At a time when the world's largest energy companies are reaping record-setting profits, this bill chooses to only scale back one of the new tax breaks for oil companies. Integrated oil companies will still receive benefit of a provision to expense their geological and geophysical expenditures. The provision only scales the tax break back by $189 million. The Senate bill included three provisions that address the tax breaks of large oil and gas companies, totaling $5 billion. This bill chooses not to include these provisions. Recently, I introduced legislation to address tax breaks provided to the oil and gas companies that would repeal over $28 billion in tax breaks for this industry.

It is embarrassing that this bill keeps in place tax breaks that are not needed by this industry while at the same time providing lavish benefits to oil and gas executives. An executive who makes $400 million a year does not need tax breaks. Executives rewarded with exorbitant amounts of stock options will be able to sell their stock and benefit from the lower tax rate on capital gains. It simply does not makes sense to provide a $42,000 tax break for millionaires when the average American family has seen a $1,950 increase in their cost of gas.

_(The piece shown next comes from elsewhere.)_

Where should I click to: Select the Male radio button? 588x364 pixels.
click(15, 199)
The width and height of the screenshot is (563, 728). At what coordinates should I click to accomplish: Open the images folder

During this debate, we have heard that this bill does not provide tax cuts, that it is just a continuation of tax policy, but it is a continuation of a reckless tax policy. According to the Tax Policy Center, 87 percent of the benefits of the conference agreement go to the 14 percent of households with incomes above $100,000. The top 0.2 percent of households, those earning over a million a year would receive 22 percent of the benefits of this conference report. Those earning over $1 million will receive a $42,000 a year tax cut while the average tax cut for the 20 percent of households in the middle of the income spectrum would be just $20.

We should not continue a tax policy that helps those who do not need our help. While American families are struggling with the costs of health insurance, college education, and gas tax prices, it is not the time to extend tax cuts that only help a small percentage of elite taxpayers. Last quarter, the economy grew 4.8 percent, but wages only grew 0.7 percent. Middle-class families are not feeling confident about the economy. These families are not experiencing the 4.8 percent growth of the economy. They are worried about their economic future. They are living paycheck to paycheck. With the continuing cost of the wars in Iraq and Afghanistan, it is not the time to extend debt financed tax cuts. We could have a very different bill before us that would extend the tax cuts that help families with the cost of the education, address the AMT for next year, and help businesses with the cost of research. Instead, we have a continuation of a tax policy that contributed to the broadening disparity between the rich and the poor.

We are going through this process today, just so one provision in the bill can be passed--the extension of the dividends and capital gains cuts. These cuts expire at the end of 2008.

We do not need to make a farce out of the reconciliation process. We can do better and we should reject this bill and take up a bipartisan bill that helps all American families.